-- Task details --
Begin your transcription at the line containing "Task: Open the Svenska language dropdown" and continue it, word for word, to the final line below. Include only those lines and skip the pictures.

-- Stored records --
↓

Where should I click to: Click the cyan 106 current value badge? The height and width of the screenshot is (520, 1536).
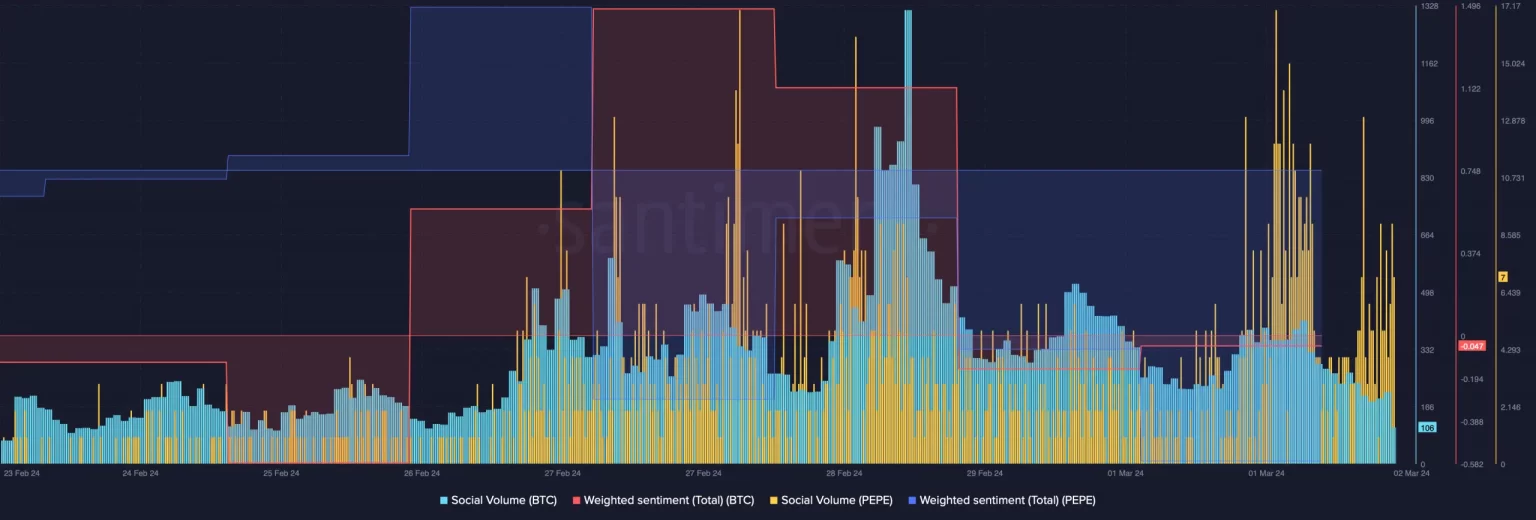pos(1427,427)
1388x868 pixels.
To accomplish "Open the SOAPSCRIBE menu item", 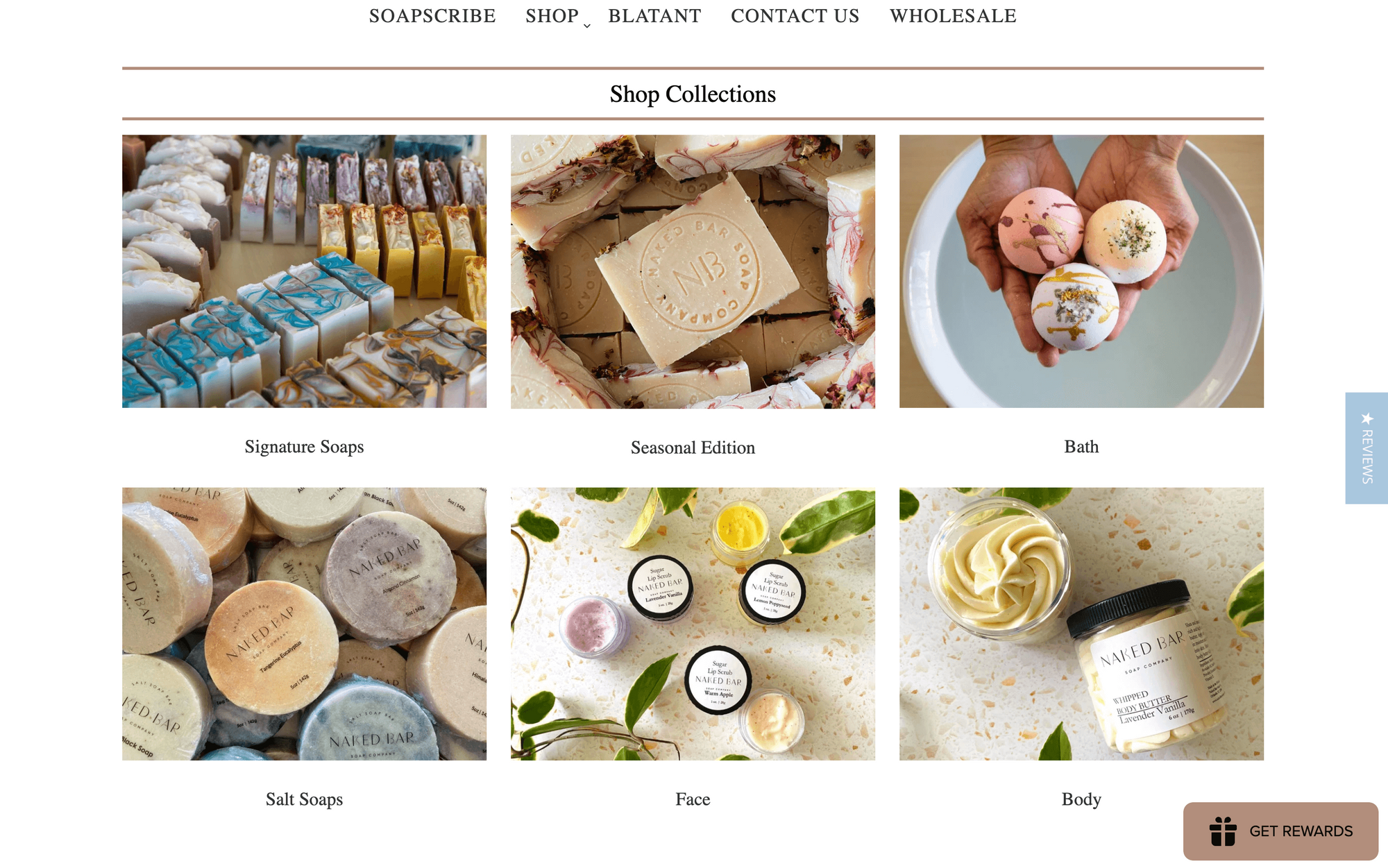I will tap(432, 16).
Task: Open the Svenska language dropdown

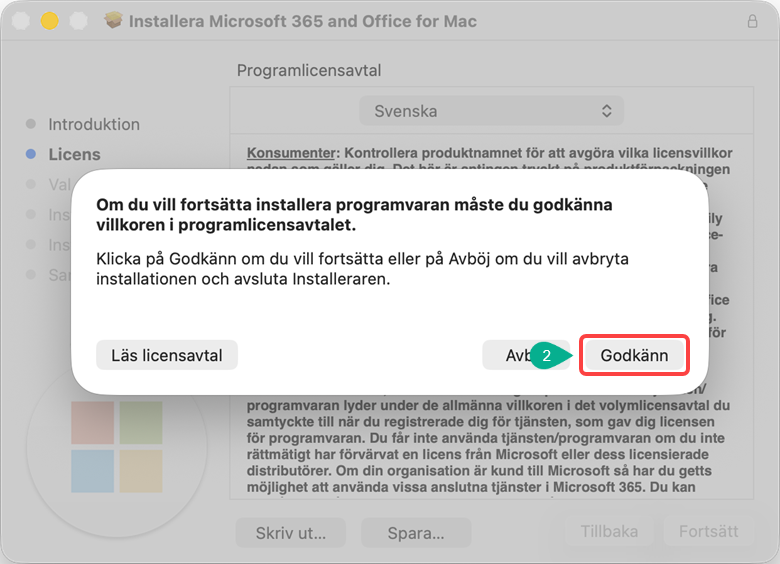Action: click(492, 111)
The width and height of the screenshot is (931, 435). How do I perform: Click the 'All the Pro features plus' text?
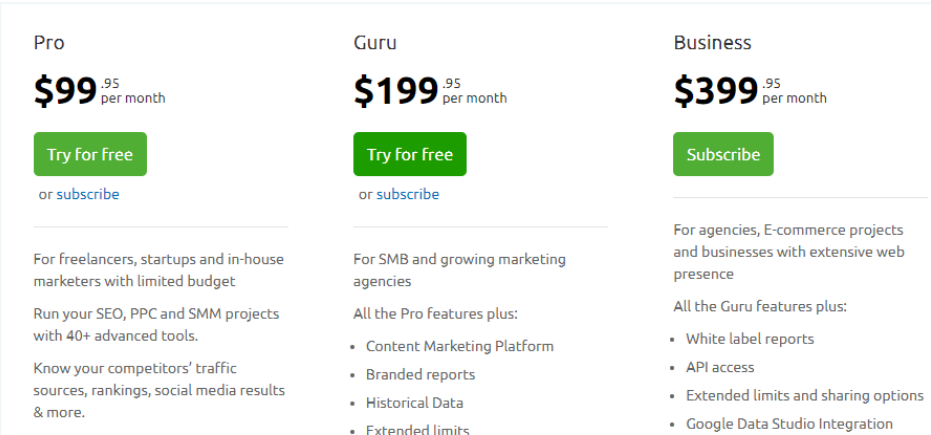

↑

-- Answer for the task --
Task: Open the Svenska language dropdown

Action: click(492, 111)
The width and height of the screenshot is (931, 435). How do I perform: Click the 'All the Pro features plus' text?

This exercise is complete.